Medicare Fraud Crackdown
The Medicare Fraud Strike Force arrested 111 healthcare defendants across the United States on charges relating to Medicare fraud on Thursday, February 17, 2011. This nine city takedown is the largest in U.S. history, utilizing over 700 federal agents in the cities of Baton Rouge, Chicago, Dallas, Detroit, Houston, Los Angeles, Miami, New York, and Tampa. Launched in March of 2007, the Medicare Fraud Strike Force is multiagency effort led by the Department of Health and Human Services with other agential support of the Inspector General, the Federal Bureau of Investigation, along with attorneys from the Department of Justice.
A large percentage of these cases appeared to involve doctors or practitioners acting alone or with a few alleged co-conspirators. The three of most common types of fraud detected have been violations of the federal Anti-Kickback statutes, fraudulent billing practices whereby unnecessary healthcare services or the billing of services that were never performed, and “Unbundling.” Allegations of mail fraud, falsification of records relating to health care matters, money laundering, identity theft, and/or conspiracy were other charges in this Medicare fraud takedown.
Anti-Kickbacks / Stark Law
Anyone who knowing pays, offers to pay, solicits, or receives a kickback for the referral of Medicare patients to a home healthcare agency, or a Medicare beneficiary who knowingly accepts unnecessary services or recruits other Medicare beneficiaries into the scheme is in violation of the federal Anti-Kickback statutes.

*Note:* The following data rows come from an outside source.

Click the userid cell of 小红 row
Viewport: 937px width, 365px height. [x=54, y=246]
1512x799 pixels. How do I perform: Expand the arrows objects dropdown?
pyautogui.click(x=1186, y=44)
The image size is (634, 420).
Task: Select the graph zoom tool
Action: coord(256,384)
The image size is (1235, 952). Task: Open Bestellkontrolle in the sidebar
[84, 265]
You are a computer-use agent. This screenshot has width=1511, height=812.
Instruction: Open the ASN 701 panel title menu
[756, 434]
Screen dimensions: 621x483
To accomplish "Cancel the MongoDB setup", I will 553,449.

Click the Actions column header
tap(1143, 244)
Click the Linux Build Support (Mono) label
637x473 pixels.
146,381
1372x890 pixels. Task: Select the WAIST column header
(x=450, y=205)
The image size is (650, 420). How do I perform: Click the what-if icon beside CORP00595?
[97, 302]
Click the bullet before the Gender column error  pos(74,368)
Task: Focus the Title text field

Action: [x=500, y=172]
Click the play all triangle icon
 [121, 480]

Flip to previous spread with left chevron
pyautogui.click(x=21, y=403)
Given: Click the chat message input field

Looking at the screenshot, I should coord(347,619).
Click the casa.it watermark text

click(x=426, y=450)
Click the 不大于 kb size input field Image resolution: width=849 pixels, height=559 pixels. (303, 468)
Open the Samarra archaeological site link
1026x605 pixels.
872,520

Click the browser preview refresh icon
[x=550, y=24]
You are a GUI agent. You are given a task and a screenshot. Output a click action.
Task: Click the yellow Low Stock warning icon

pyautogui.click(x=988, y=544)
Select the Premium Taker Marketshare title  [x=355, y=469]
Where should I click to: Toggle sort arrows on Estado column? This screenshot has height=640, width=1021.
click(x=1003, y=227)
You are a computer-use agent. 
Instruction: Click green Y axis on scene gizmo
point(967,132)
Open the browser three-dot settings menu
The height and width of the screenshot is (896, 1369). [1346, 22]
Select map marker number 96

Fraudulent Billing Practices
Billing Medicare beneficiaries for unnecessary home healthcare services or for services that were never rendered to the patient, in turn making the patient look sicker than reality and in need of greater care thereby increased the payments the doctor or home health agency would receive from Medicare is fraud.
Unbundling
Certain medical procedures may have many steps in completion of the treatment and accordingly should be billed as one service. To unbundle such procedures into many treatments whereby Medicare would be billed for many separate procedures causing an increased total Medicare reimbursement for that doctor/home healthcare agency is a violation under Medicare.
Lavelle Law, Ltd. believes that the Office of the Inspector General and the Federal Bureau of Investigation will continue to be active in enforcing these restrictions. There is a tremendous amount of pressure to eliminate waste in Medicare. All marketing practices of Medicare providers need to be reviewed in light of these ongoing investigations.